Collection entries
== Segment start ==

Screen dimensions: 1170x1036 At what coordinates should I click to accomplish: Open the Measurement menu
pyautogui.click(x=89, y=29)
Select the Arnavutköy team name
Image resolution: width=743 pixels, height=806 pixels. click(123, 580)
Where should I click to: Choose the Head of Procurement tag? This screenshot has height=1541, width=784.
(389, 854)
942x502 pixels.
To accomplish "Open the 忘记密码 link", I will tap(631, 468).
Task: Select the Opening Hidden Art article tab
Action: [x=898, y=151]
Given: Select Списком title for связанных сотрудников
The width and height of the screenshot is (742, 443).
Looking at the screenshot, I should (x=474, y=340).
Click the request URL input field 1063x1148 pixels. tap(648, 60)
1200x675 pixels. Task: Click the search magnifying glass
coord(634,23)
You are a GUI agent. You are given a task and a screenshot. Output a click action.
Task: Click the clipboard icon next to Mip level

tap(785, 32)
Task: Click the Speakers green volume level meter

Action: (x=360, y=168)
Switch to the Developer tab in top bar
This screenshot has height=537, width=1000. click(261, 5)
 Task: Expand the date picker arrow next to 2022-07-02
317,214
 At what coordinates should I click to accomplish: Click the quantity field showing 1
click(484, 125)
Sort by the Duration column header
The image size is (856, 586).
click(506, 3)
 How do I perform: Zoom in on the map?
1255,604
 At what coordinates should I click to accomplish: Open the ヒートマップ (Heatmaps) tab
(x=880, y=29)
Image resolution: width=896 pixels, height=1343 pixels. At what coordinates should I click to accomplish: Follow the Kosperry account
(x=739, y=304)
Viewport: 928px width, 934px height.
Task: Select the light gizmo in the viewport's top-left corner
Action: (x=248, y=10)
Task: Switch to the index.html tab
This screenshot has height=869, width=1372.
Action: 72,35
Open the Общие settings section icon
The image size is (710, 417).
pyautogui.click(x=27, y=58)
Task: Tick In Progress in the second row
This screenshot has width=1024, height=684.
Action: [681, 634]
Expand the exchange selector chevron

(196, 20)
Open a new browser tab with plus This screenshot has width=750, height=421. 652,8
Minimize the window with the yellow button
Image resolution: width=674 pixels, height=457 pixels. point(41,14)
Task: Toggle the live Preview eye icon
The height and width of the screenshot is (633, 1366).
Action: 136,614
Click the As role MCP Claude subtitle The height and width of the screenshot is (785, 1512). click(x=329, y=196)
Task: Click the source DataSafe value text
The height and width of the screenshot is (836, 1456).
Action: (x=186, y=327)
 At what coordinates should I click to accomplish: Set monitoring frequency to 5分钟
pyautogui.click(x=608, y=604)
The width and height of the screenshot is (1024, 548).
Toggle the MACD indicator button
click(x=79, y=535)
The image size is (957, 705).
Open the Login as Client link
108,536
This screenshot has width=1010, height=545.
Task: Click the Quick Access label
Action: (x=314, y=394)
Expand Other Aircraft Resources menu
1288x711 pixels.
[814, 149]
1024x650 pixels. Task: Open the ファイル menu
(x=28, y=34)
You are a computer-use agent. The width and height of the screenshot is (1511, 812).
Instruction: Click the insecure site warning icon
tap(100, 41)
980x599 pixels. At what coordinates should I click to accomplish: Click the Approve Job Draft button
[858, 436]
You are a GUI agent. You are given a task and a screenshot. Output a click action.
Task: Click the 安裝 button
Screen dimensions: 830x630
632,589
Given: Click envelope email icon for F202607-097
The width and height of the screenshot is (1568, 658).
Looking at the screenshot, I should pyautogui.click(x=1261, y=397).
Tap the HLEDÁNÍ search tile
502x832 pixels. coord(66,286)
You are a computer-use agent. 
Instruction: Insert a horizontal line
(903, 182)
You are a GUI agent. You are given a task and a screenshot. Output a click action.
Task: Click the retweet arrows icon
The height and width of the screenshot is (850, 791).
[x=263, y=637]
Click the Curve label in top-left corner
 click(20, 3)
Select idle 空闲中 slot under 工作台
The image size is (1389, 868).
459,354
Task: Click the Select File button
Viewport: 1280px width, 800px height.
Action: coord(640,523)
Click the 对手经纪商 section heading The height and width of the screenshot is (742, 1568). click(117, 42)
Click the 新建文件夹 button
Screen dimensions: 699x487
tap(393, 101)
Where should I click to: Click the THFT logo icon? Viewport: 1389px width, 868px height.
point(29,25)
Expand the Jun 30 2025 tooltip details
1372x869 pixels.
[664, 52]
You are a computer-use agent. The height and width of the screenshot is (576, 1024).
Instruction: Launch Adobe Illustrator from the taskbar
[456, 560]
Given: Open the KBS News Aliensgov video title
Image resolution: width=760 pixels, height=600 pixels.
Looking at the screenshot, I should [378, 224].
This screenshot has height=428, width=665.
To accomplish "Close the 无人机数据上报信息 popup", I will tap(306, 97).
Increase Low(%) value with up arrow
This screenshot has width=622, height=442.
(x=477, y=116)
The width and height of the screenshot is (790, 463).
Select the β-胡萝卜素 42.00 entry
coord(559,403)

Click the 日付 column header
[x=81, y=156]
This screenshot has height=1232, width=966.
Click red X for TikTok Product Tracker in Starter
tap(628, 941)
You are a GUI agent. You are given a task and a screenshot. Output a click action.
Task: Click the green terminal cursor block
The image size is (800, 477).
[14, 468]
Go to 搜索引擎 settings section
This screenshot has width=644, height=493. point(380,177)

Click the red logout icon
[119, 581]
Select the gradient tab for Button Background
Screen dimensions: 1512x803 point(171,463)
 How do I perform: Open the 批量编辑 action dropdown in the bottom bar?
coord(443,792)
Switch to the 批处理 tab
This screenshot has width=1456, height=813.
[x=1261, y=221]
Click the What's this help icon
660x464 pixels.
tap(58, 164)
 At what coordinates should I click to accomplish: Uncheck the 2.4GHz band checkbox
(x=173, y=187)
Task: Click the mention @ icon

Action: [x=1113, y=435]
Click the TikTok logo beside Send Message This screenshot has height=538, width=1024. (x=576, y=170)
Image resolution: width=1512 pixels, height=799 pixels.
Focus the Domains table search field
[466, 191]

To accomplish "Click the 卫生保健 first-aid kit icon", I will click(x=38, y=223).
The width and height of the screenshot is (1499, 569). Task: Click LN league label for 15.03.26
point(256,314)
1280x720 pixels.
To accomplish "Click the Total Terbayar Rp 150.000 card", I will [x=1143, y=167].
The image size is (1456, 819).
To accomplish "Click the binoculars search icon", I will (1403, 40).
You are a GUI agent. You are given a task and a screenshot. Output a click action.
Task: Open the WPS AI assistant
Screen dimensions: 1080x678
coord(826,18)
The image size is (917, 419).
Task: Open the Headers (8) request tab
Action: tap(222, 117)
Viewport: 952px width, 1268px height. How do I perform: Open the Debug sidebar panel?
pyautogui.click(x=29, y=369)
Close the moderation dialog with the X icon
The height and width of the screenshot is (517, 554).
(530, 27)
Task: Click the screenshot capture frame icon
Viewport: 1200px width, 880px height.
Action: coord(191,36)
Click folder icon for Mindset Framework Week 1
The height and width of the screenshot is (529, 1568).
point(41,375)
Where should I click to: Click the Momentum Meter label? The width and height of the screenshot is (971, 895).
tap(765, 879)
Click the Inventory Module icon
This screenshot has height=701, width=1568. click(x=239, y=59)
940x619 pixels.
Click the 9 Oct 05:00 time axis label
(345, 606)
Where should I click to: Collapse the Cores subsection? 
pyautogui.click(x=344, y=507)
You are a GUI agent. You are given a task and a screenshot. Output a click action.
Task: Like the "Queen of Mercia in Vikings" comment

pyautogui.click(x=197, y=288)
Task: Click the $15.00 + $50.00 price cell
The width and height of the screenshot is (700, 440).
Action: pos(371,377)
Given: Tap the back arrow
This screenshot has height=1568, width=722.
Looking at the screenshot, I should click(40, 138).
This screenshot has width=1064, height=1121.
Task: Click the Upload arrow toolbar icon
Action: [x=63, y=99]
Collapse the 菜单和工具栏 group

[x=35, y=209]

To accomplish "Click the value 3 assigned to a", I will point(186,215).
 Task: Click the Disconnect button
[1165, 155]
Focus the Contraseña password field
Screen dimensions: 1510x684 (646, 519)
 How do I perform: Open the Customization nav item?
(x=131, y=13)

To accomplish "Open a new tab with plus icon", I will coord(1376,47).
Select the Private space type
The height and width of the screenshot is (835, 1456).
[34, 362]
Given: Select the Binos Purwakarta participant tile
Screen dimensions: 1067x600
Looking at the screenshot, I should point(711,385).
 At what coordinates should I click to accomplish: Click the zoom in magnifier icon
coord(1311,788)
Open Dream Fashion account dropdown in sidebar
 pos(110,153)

== Segment end ==

> **ASSIGNMENT**
Copy every line from the entries that contains the word "Close".

> **REPLY TO THE EXERCISE**
To accomplish "Close the 无人机数据上报信息 popup", I will tap(306, 97).
Close the moderation dialog with the X icon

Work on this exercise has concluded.